Whenever XDR writes to it’s destination, it will overwrite the destination copy of the record (updating the meta-data of the record such as TTL, generation number, etc).

XDR version 3.8.3 and above supports a configuration to only ship the bins that have been updated. The option is xdr-ship-bins.

3) Does XDR preserve the generation of records that are shipped?

The generation of records are independent on each cluster. Here are a couple of examples to illustrate situations where the generation will not match between a source and destination cluster:

  1. XDR has a hotkey de-duplication mechanism (refer to xdr-hotkey-time-ms for details). Therefore, multiple updates at a source cluster (multiple generation increments) could result in much fewer updates at the destination (fewer generation increments).

  2. XDR may not have been setup initially on a source cluster. In such situation, the first time a record is processed and shipped from the source cluster (for example with a generation greater than 1), it will be written up with a generation of 1 on the destination cluster (assuming the record didn’t exist there previously).
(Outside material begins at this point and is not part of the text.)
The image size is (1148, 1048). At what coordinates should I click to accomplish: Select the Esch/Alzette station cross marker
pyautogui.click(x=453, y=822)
  3. In some edge cases, if XDR times-out while processing a record, the timeout could occur ‘on the way back’ or after the transaction has been successfully applied at destination side. In such cases, the transaction will be relogged and retried, resulting in an extra generation increment at the destination compared to the source.
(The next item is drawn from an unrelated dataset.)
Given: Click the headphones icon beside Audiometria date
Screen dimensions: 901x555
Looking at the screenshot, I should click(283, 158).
4) What does XDR do at the point of failure of a node?

No impact is seen on the source or the destination cluster in the event of a failure of one of the nodes. In the event of a node failure on the destination, XDR automatically identifies the remaining nodes and continues to ship data. The data is rebalanced once the node returns to the cluster. See here for further details.

5) What is the impact of source or target migration on XDR?

There is no known impact on XDR when the source or the destination is undergoing migration. If there is a lag and data has migrated to a different node by the time the digest log is processed, the digestlog entry will be relogged to the node currently owning the record. For XDR versions prior to 3.8, for one-off situations when there is a huge lag built up and the cluster goes into migration, you have the option of switching to single-read XDR mode to be able to proxy to get the data shipped as expected. This is because, by default, XDR uses batch reads which do not proxy during migrations.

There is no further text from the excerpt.